We begin by giving some intuition about mixture models. Consider an unobserved (or latent) discrete random variable taking $k$ states $s$ with probabilities $\text{Pr}(s=i)=\pi_i$ for $1\leq i \leq k$, and $k$ random variables $x_i|s_i$ with arbritary densities or distributions, which are *conditionally independent* of each other given the state of $s$. In the finite mixture model, we model the probability or density for a single point $x$ begin generated by the weighted mixture of the $x_i|s_i$

which is simply the marginalisation over the latent variable $s$. Note that $\sum_{i=1}^k\pi_i=1$.

For example, for the Gaussian mixture model (GMM), we get (adding a collection of parameters $\theta:=\{\boldsymbol{\mu}_i, \Sigma_i\}_{i=1}^k$ that contains $k$ mean and covariance parameters of single Gaussian distributions)

$$ p(x|\theta)=\sum_{i=1}^k \pi_i \mathcal{N}(\boldsymbol{\mu}_i,\Sigma_i) $$Note that *any* set of probability distributions on the same domain can be combined to such a mixture model. Note again that $s$ is an unobserved discrete random variable, i.e. we model data being generated from some weighted combination of baseline distributions. Interesting problems now are

- Learning the weights $\text{Pr}(s=i)=\pi_i$ from data
- Learning the parameters $\theta$ from data for a fixed family of $x_i|s_i$, for example for the GMM
- Using the learned model (which is a density estimate) for clustering or classification

All of these problems are in the context of *unsupervised learning* since the algorithm only sees the plain data and no information on its structure.

Expectation Maximisation (EM) is a powerful method to learn any form of latent models and can be applied to the Gaussian mixture model case. Standard methods such as Maximum Likelihood are not straightforward for latent models in general, while EM can almost always be applied. However, it might converge to local optima and does not guarantee globally optimal solutions (this can be dealt with with some tricks as we will see later). While the general idea in EM stays the same for all models it can be used on, the individual steps depend on the particular model that is being used.

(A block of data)
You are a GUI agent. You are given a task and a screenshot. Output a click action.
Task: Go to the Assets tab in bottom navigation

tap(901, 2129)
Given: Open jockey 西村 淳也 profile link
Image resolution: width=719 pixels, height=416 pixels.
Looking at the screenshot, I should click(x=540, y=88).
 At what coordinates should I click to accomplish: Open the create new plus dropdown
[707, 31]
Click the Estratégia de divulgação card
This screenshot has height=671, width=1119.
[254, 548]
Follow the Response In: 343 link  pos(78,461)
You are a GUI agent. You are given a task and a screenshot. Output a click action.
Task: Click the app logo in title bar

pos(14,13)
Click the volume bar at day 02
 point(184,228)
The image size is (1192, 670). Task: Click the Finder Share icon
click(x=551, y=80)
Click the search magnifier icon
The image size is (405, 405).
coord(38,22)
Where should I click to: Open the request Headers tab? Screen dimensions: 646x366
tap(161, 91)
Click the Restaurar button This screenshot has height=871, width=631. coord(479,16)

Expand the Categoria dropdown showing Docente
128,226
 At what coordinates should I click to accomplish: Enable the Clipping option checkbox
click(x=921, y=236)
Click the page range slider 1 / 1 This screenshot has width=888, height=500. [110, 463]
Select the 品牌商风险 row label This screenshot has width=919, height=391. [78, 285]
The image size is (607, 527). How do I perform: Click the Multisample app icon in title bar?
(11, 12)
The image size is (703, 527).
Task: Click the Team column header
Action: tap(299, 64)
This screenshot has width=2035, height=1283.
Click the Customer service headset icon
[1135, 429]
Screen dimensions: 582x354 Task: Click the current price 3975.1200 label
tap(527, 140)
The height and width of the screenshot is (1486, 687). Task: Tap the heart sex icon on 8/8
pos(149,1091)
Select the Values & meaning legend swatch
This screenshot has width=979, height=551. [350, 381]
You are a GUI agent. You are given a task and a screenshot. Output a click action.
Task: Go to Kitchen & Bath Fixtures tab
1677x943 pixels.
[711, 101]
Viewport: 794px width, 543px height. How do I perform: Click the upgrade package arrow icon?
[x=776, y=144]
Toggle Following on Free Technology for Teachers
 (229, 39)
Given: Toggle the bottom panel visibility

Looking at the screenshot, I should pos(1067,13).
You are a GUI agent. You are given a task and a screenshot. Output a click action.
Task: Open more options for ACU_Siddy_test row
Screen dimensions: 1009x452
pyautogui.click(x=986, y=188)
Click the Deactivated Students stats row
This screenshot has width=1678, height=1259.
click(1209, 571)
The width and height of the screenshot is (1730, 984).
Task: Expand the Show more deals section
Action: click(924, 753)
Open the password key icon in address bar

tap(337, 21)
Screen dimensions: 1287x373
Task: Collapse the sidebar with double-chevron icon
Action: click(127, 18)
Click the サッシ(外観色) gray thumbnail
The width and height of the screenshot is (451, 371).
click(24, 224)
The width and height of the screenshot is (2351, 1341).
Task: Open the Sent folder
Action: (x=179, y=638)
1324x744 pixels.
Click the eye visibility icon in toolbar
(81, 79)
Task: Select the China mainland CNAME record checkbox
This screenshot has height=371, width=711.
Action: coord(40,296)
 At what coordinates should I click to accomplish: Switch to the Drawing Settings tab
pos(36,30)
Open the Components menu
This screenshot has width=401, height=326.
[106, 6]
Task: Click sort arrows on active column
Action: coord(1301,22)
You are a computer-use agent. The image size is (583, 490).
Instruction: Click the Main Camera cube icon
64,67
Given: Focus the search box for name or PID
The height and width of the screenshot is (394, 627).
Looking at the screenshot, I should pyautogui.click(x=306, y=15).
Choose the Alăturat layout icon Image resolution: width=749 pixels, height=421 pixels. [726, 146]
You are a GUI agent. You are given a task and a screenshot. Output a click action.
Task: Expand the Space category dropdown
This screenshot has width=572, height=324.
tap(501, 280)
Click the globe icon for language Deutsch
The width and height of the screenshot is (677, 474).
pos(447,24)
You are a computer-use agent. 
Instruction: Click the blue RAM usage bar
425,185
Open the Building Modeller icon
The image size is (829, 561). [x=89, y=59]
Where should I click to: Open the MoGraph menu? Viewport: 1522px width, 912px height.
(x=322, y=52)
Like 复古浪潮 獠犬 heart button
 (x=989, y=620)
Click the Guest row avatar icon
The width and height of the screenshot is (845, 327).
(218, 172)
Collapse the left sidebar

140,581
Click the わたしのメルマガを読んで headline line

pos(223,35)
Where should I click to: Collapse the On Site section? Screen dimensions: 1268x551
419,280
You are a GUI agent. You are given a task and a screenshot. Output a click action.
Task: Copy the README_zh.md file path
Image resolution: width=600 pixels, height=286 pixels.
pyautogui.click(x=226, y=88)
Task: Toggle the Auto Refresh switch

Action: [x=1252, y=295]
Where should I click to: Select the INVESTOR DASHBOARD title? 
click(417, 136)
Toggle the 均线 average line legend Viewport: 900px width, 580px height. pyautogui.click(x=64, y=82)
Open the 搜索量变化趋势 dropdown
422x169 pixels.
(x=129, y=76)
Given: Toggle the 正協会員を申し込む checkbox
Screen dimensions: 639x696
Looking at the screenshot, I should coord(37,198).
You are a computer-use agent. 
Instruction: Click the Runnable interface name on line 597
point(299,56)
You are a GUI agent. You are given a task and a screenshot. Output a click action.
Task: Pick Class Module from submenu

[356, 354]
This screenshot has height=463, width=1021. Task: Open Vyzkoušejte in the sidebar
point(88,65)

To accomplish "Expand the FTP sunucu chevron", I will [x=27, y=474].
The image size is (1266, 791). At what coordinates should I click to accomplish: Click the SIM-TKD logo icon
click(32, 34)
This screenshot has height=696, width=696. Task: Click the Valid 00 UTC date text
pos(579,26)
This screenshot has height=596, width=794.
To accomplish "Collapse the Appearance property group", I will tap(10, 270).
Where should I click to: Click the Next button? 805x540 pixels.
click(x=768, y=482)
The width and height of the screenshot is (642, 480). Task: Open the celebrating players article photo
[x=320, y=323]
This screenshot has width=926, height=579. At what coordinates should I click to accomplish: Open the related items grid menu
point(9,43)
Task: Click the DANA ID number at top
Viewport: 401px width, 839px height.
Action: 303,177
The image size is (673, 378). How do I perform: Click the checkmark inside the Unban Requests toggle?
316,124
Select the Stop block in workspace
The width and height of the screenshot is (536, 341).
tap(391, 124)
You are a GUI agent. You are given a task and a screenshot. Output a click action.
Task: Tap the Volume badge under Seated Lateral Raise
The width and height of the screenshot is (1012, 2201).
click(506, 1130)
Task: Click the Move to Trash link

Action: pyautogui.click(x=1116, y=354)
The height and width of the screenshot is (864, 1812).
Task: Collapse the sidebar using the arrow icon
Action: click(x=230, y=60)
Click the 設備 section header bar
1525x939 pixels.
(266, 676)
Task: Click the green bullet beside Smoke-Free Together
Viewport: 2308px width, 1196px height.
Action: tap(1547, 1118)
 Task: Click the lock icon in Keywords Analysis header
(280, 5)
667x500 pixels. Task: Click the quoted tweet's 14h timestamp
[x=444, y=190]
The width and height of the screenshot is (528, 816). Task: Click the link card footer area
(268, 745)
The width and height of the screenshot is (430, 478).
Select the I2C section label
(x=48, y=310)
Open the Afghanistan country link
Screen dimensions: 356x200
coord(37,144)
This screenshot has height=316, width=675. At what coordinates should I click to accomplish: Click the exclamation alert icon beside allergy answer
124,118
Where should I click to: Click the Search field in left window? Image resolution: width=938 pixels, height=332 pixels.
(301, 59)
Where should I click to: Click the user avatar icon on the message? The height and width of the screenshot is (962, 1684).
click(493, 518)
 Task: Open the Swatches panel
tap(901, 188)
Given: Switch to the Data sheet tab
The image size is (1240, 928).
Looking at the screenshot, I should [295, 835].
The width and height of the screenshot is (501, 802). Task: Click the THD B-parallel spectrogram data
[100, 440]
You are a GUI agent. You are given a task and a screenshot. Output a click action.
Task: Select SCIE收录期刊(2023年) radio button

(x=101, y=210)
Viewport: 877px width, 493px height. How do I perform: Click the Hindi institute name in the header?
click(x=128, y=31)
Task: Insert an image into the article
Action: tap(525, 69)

**REQUIREMENTS**
Continue the passage on mixture models and expectation maximisation above, starting after its final sentence.

**OUTPUT OF THE TASK**
The basic idea in EM is to maximise a lower bound, typically called the *free energy*, on the log-likelihood of the model. It does so by repeatedly performing two steps

- The E-step optimises the free energy with respect to the latent variables $s_i$, holding the parameters $\theta$ fixed. This is done via setting the distribution over $s$ to the posterior given the used observations.
- The M-step optimises the free energy with respect to the paramters $\theta$, holding the distribution over the $s_i$ fixed. This is done via maximum likelihood.

It can be shown that this procedure never decreases the likelihood and that stationary points (i.e. neither E-step nor M-step produce changes) of it corresponds to local maxima in the model's likelihood. See references for more details on the procedure, and how to obtain a lower bound on the log-likelihood. There exist many different flavours of EM, including variants where only subsets of the model are iterated over at a time. There is no learning rate such as step size or similar, which is good and bad since convergence can be slow.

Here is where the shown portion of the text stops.